>> START Text shown

As Congress prepares to leave town and disillusioned voters get ready to trudge toward the midterm elections, party leaders on both sides of the aisle are making the usual promises that if elected, they will do things better. House Majority Leader Kevin McCarthy, R-Calif., has promised to re-empower committees, noting that a “sense of mutual respect is necessary for constructive dialogue.” Following President Barack Obama’s election in 2008, then-Speaker Nancy Pelosi promised a return to a bottom-up, subcommittee- and committee-driven process. But no matter who triumphs in November, our leaders will once again get a chance to establish the rules and tenor that will guide the next two years.
The list of necessary improvements to the legislative process is not new. Congress should spend more time in session; the minority party should be given the right to offer substantive amendments and in exchange resist the temptation to filibuster or otherwise slow down the process; the White House should meet regularly with leaders from both parties and committees should be empowered to drive the development of legislation.
But there is one more change that would help get Washington moving again: Lighten up on lobbyists.

>> END Text shown
>> START Data excerpt

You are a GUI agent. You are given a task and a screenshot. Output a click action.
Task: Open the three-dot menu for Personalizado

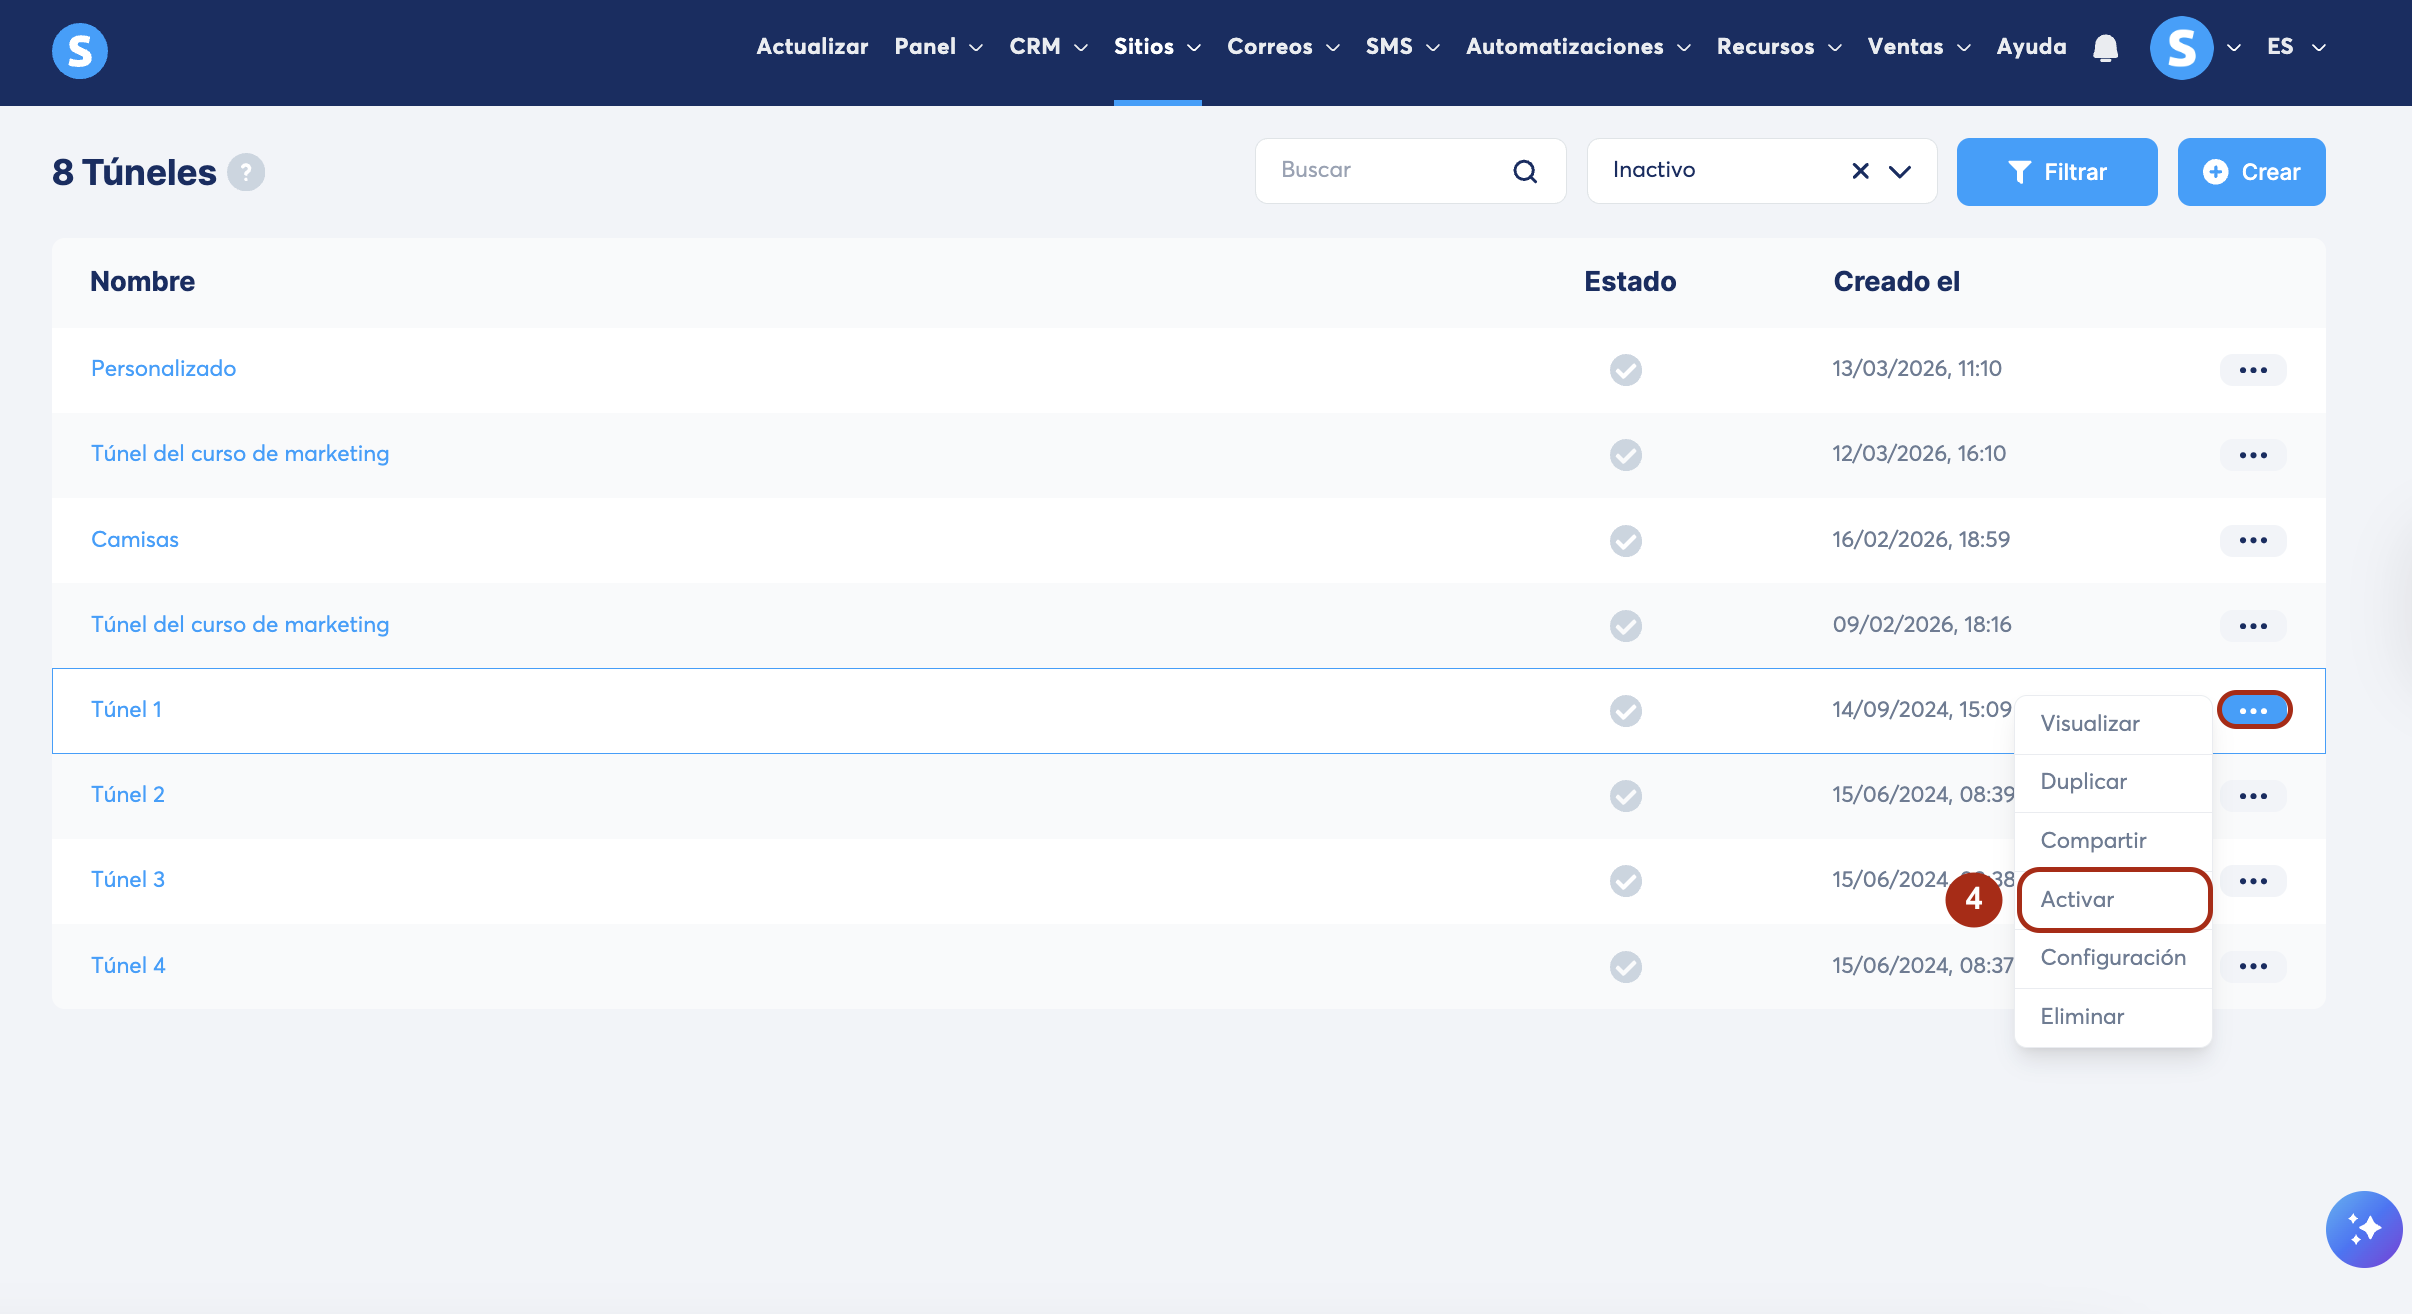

>> END Data excerpt

To do
**a.** Rewrite the passage on Congress starting with "The list of" and going on through "development of legislation.", putting "president" in place of "White House".
**b.** In the passage on Congress, what additional change would help get Washington moving again?
Draw your answers from the passage on Congress alone.

Answers below
**a.**
The list of necessary improvements to the legislative process is not new. Congress should spend more time in session; the minority party should be given the right to offer substantive amendments and in exchange resist the temptation to filibuster or otherwise slow down the process; the president should meet regularly with leaders from both parties and committees should be empowered to drive the development of legislation.

**b.** Lightening up on lobbyists.